ACCA (the Association of Chartered Certified Accountants) has been a strong supporter of the CCCTB proposal since its inception. Under the current situation, the coexistence of 28 tax systems - offering sometimes very diverse tax exemptions and deductions - makes it difficult to calculate the tax base of companies operating on a cross border basis.
The new Commission proposals keep the same aim as the initial 2011 CCCTB proposal: subjecting companies groups with a taxable presence in at least one Member State to a single set of rules for calculating their tax base across the EU, and ultimately making them accountable to a single tax administration, the so called 'one-stop-shop'. What has changed however is the two-staged approach, leaving consolidation for once the elements of the first stage” CCTB” will be politically agreed.
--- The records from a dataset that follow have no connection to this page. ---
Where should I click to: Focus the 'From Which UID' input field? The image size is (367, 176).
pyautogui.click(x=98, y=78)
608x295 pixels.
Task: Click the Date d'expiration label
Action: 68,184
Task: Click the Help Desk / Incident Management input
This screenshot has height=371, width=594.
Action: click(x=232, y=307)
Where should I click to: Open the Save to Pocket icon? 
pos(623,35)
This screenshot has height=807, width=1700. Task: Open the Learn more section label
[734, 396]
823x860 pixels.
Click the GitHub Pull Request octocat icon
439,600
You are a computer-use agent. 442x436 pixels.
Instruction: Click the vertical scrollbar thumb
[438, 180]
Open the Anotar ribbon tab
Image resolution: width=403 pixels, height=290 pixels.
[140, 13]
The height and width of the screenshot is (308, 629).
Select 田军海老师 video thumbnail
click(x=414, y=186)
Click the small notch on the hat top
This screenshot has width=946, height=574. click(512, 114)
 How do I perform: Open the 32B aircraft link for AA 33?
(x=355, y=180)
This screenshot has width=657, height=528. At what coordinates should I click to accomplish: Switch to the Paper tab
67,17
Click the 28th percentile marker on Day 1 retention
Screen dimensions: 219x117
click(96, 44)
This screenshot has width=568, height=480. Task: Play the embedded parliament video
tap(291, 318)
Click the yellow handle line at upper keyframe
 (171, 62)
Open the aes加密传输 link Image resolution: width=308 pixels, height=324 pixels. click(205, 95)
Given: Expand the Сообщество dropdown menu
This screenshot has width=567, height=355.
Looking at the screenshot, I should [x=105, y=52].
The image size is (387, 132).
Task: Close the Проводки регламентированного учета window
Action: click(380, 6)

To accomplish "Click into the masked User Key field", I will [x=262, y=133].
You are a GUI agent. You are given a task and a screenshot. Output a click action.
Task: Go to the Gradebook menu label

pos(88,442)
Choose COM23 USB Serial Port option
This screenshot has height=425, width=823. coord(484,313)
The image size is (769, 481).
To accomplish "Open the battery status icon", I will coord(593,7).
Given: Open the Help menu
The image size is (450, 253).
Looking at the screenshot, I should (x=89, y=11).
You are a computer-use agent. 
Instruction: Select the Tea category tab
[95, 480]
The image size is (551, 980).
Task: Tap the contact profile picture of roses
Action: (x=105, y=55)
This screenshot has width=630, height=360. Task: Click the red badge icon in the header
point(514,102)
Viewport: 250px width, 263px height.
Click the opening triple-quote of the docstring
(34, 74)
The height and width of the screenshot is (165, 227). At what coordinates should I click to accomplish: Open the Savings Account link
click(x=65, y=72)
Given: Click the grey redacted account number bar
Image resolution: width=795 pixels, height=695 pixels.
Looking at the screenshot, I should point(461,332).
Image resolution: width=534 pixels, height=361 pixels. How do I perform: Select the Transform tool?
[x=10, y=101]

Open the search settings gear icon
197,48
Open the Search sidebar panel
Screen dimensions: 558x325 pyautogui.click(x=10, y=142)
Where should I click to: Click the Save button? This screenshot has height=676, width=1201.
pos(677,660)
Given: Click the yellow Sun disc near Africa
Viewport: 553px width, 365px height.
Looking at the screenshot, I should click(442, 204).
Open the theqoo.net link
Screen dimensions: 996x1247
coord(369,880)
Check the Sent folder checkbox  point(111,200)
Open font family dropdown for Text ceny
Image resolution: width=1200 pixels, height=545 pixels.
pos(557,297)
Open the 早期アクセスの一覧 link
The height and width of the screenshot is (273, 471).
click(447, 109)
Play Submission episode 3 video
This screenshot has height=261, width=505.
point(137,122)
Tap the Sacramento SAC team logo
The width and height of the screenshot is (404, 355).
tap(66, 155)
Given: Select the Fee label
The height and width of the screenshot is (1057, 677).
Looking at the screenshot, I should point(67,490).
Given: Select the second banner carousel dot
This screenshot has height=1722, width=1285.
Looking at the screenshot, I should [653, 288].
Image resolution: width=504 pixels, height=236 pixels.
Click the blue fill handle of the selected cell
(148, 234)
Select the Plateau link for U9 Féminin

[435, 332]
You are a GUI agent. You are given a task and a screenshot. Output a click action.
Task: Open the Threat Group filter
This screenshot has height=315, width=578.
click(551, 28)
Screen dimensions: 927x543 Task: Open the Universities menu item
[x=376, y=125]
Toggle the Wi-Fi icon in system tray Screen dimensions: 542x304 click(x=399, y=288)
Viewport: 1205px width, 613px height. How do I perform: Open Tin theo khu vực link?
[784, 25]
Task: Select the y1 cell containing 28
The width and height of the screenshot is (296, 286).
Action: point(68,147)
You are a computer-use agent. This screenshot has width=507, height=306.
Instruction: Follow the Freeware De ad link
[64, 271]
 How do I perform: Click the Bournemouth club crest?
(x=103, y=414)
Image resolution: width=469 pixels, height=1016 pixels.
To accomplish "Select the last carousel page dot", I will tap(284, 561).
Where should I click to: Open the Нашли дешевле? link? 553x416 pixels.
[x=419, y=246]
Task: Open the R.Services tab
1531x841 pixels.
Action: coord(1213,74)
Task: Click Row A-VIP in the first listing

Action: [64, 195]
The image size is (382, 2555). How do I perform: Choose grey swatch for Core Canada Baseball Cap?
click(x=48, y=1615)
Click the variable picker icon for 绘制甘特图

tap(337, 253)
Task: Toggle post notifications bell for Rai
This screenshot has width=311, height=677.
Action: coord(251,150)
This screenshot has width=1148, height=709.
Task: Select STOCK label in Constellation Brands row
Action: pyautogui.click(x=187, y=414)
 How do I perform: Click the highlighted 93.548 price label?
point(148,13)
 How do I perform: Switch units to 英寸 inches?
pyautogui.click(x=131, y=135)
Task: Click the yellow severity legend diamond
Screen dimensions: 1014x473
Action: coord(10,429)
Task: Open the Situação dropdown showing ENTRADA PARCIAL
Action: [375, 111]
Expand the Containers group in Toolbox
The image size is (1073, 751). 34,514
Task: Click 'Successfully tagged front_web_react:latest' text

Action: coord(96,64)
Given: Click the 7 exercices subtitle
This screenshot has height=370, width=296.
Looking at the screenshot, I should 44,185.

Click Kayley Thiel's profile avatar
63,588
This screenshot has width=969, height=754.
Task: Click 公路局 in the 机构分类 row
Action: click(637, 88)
The CCTB lays down the rules for computing the tax base of companies and permanent establishments in the EU, as well as rules against debt versus equity bias and deduction for research and development (R&D).
Chas Roy Roy-Chowdhury says: We are of course supportive of the two main overarching objectives of the new proposals, which are curbing tax avoidance and ensuring fairer and more effective taxation on the one hand, and facilitating cross-border trade and investment in the internal market on the other. That said, we note that, to define large groups, the Commission proposes to align the €750 million in consolidated annual turnover threshold with the OECD’s and its country-by-country reports to tax administrations, as well as with the public Country by Country reporting currently under the EU co-legislators scrutiny. The CCTB will be mandatory for these company, and only optional for the others. Whereas €750m turnover is a comparatively simple limit to operate, it will however not have a very consistent impact. Some low margin businesses deriving little benefit and posing little tax risk will be caught, while other more complex high margin businesses will escape”.
“In addition, the chosen approach –for political reasons- leaves the consolidation element to the second stage approach, described in a separate directive. We would warn however, that without consolidation, and against a backdrop of inconsistent loss relief rules across the union, the early introduction of the common base will do little more than disrupt businesses’ efforts to comply with local tax rules”.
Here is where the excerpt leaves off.